In [1]:
from pyspark.sql import SparkSession
from pyspark.sql.functions import col
spark = SparkSession.builder \
.appName("USER PROFILE API") \
.getOrCreate()

In [2]:
raw_users = [
("U001","Amit","29","Hyderabad","50000"),
("U002","Neha","Thirty Two","Delhi","62000"),
("U003","Ravi",None,"Bangalore","45k"),
("U004","Pooja","28","Mumbai",58000),
("U005",None,"31","Chennai","")
]

In [3]:
from pyspark.sql.types import StructType,StructField,StringType

1. Design a StructType schema for this data

In [4]:
user_schema = StructType([
    StructField("user_id",StringType(),True),
    StructField("name",StringType(),True),
    StructField("age",StringType(),True),
    StructField("city",StringType(),True),
    StructField("salary",StringType(),True)
])

2. Load the data using the schema

In [5]:
df_raw = spark.createDataFrame(raw_users,user_schema)
df_raw.printSchema()
df_raw.show()

root
 |-- user_id: string (nullable = true)
 |-- name: string (nullable = true)
 |-- age: string (nullable = true)
 |-- city: string (nullable = true)
 |-- salary: string (nullable = true)

+-------+-----+----------+---------+------+
|user_id| name|       age|     city|salary|
+-------+-----+----------+---------+------+
|   U001| Amit|        29|Hyderabad| 50000|
|   U002| Neha|Thirty Two|    Delhi| 62000|
|   U003| Ravi|      NULL|Bangalore|   45k|
|   U004|Pooja|        28|   Mumbai| 58000|
|   U005| NULL|        31|  Chennai|      |
+-------+-----+----------+---------+------+



3. Identify records that fail type conversion

In [28]:
from pyspark.sql.functions import col, when
from pyspark.sql.types import IntegerType

df_cast = df_raw.withColumn(
    "age_int",
    when(col("age").rlike(r"^[0-9]+$"), col("age").cast("int")).otherwise(None)
).withColumn(
    "salary_str", col("salary").cast("string")
).withColumn(
    "salary_int",
    when(col("salary_str").rlike(r"^[0-9]+$"), col("salary_str").cast("int")).otherwise(None)
)

df_fail = df_cast.filter(
    (col("age").isNotNull() & col("age_int").isNull()) |
    (col("salary").isNotNull() & col("salary_int").isNull())
).select("user_id", "name", "age", "city", "salary")

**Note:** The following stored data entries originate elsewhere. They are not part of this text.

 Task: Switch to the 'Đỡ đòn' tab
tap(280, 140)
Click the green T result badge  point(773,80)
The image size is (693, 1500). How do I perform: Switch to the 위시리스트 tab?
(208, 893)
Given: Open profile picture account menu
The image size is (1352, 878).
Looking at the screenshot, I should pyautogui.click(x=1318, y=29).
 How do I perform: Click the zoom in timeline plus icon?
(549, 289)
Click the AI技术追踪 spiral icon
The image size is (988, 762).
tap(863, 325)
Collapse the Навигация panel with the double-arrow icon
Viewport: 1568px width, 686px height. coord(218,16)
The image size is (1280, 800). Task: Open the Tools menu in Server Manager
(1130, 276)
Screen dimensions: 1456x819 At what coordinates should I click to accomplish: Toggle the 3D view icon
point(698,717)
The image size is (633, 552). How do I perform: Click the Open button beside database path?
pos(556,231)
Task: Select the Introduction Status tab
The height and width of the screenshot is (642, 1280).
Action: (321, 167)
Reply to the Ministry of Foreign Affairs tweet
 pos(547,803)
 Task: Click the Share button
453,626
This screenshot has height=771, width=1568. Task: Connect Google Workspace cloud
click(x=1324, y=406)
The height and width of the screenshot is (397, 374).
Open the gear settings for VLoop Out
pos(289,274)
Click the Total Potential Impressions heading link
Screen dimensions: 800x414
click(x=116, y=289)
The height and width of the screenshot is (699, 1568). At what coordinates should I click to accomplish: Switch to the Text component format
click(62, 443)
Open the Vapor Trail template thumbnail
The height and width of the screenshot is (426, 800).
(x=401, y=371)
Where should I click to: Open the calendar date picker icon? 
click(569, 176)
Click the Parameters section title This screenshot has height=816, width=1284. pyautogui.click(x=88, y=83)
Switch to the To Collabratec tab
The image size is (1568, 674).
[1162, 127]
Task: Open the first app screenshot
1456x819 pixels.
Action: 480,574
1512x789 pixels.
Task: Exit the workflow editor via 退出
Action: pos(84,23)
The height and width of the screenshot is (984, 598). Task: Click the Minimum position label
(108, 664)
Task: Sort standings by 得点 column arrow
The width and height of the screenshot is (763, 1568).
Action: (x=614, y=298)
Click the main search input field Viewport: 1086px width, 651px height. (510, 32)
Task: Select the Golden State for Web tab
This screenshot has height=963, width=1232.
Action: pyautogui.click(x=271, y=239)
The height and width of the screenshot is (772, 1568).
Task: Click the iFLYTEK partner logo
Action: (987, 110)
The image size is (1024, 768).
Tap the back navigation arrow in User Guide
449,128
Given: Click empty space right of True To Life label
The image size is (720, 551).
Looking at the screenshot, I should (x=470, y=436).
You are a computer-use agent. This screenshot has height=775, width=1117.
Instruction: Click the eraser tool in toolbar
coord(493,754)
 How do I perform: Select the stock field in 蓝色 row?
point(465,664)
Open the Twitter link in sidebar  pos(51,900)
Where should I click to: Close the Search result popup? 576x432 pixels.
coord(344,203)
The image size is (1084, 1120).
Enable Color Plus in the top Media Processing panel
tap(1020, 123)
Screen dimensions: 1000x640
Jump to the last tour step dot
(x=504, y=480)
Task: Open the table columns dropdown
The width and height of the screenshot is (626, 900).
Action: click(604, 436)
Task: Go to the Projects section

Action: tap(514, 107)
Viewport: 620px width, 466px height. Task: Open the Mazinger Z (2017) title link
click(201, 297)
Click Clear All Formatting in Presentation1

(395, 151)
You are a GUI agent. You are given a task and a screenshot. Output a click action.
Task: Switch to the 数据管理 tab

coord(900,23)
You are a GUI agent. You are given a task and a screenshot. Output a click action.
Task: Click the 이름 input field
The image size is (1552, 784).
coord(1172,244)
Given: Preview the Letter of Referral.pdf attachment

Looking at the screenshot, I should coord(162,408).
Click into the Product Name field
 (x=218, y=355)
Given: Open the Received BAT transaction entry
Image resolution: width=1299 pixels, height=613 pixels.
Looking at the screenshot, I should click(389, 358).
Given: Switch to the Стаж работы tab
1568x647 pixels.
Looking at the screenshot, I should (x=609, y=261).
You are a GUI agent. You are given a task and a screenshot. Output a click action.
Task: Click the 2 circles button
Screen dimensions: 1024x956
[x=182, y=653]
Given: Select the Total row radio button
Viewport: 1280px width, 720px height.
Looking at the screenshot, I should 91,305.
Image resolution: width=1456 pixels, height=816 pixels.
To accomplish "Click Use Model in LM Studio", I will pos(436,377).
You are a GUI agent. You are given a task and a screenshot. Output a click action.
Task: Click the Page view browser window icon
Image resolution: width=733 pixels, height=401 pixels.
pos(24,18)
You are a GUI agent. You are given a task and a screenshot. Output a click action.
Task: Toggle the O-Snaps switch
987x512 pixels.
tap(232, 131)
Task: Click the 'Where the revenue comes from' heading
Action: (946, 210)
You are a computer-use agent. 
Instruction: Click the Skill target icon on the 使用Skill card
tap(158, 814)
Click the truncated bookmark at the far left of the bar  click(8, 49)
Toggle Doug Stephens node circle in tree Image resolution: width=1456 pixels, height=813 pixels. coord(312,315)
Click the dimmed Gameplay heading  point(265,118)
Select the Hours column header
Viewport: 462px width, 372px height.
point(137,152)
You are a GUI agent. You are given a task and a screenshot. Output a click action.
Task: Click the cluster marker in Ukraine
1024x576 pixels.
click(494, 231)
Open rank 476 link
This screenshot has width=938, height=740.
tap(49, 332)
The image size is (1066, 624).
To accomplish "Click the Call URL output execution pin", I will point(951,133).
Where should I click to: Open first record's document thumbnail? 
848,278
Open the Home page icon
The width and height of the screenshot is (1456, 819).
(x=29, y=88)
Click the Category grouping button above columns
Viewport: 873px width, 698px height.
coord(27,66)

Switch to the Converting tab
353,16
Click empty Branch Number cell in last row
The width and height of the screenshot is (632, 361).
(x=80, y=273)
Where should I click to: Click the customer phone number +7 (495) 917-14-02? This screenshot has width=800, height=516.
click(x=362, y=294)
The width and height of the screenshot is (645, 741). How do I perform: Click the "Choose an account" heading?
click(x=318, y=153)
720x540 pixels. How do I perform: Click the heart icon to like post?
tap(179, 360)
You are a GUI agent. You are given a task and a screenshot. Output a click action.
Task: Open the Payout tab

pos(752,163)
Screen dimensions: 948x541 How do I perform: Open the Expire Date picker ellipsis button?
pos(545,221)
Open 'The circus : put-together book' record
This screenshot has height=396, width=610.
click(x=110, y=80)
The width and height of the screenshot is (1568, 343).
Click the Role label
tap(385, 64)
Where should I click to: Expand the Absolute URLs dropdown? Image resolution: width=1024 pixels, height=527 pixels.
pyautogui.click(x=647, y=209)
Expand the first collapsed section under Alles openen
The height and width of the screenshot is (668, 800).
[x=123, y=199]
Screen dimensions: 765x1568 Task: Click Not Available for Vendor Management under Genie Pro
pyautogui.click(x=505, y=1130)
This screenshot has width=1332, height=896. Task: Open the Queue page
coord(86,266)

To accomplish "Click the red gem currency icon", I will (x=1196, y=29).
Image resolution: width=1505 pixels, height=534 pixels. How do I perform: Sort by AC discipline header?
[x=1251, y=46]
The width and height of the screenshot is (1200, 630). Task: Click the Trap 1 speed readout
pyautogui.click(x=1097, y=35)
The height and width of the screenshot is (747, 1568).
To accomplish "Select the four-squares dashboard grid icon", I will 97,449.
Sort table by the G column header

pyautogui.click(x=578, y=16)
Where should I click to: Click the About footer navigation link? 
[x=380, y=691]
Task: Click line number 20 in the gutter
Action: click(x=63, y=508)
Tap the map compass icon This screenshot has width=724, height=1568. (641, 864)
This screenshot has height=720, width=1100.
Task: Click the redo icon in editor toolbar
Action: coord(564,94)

df_fail.show(truncate=False)
df_raw.filter(~col("salary").rlike(r"^[0-9]+$")).show()

+-------+----+----------+---------+------+
|user_id|name|age       |city     |salary|
+-------+----+----------+---------+------+
|U002   |Neha|Thirty Two|Delhi    |62000 |
|U003   |Ravi|NULL      |Bangalore|45k   |
|U005   |NULL|31        |Chennai  |      |
+-------+----+----------+---------+------+

+-------+----+----+---------+------+
|user_id|name| age|     city|salary|
+-------+----+----+---------+------+
|   U003|Ravi|NULL|Bangalore|   45k|
|   U005|NULL|  31|  Chennai|      |
+-------+----+----+---------+------+



4. Convert age to integer safely

In [30]:
df_age_fixed = df_raw.withColumn(
    "age",
    when(col("age").rlike(r"^[0-9]+$"), col("age").cast("int")).otherwise(None)
)
df_age_fixed.show()

+-------+-----+----+---------+------+
|user_id| name| age|     city|salary|
+-------+-----+----+---------+------+
|   U001| Amit|  29|Hyderabad| 50000|
|   U002| Neha|NULL|    Delhi| 62000|
|   U003| Ravi|NULL|Bangalore|   45k|
|   U004|Pooja|  28|   Mumbai| 58000|
|   U005| NULL|  31|  Chennai|      |
+-------+-----+----+---------+------+



5. Normalize salary into integer (handle k )

In [34]:
from pyspark.sql.functions import col, when, regexp_replace
df_salary_fixed = df_age_fixed.withColumn(
    "salary",
    when(col("salary").rlike(r"^[0-9]+k$"), regexp_replace(col("salary"), "k", "").cast("int") * 1000)
    .when(col("salary").rlike(r"^[0-9]+$"), col("salary").cast("int"))
    .otherwise(None)
)
df_salary_fixed.show()

+-------+-----+----+---------+------+
|user_id| name| age|     city|salary|
+-------+-----+----+---------+------+
|   U001| Amit|  29|Hyderabad| 50000|
|   U002| Neha|NULL|    Delhi| 62000|
|   U003| Ravi|NULL|Bangalore| 45000|
|   U004|Pooja|  28|   Mumbai| 58000|
|   U005| NULL|  31|  Chennai|  NULL|
+-------+-----+----+---------+------+



6. Replace missing names with "UNKNOWN"

In [35]:
df_name_fixed = df_salary_fixed.fillna({"name": "UNKNOWN"})
df_name_fixed.show()

+-------+-------+----+---------+------+
|user_id|   name| age|     city|salary|
+-------+-------+----+---------+------+
|   U001|   Amit|  29|Hyderabad| 50000|
|   U002|   Neha|NULL|    Delhi| 62000|
|   U003|   Ravi|NULL|Bangalore| 45000|
|   U004|  Pooja|  28|   Mumbai| 58000|
|   U005|UNKNOWN|  31|  Chennai|  NULL|
+-------+-------+----+---------+------+



7. Drop records where age cannot be recovered

In [38]:
df_clean = df_name_fixed.filter(col("salary").isNotNull())
df_clean.show()

+-------+-----+----+---------+------+
|user_id| name| age|     city|salary|
+-------+-----+----+---------+------+
|   U001| Amit|  29|Hyderabad| 50000|
|   U002| Neha|NULL|    Delhi| 62000|
|   U003| Ravi|NULL|Bangalore| 45000|
|   U004|Pooja|  28|   Mumbai| 58000|
+-------+-----+----+---------+------+



8. Produce a final clean DataFrame

In [39]:
df_final = df_clean.select("user_id", "name", "age", "city", "salary")
df_final.show()

+-------+-----+----+---------+------+
|user_id| name| age|     city|salary|
+-------+-----+----+---------+------+
|   U001| Amit|  29|Hyderabad| 50000|
|   U002| Neha|NULL|    Delhi| 62000|
|   U003| Ravi|NULL|Bangalore| 45000|
|   U004|Pooja|  28|   Mumbai| 58000|
+-------+-----+----+---------+------+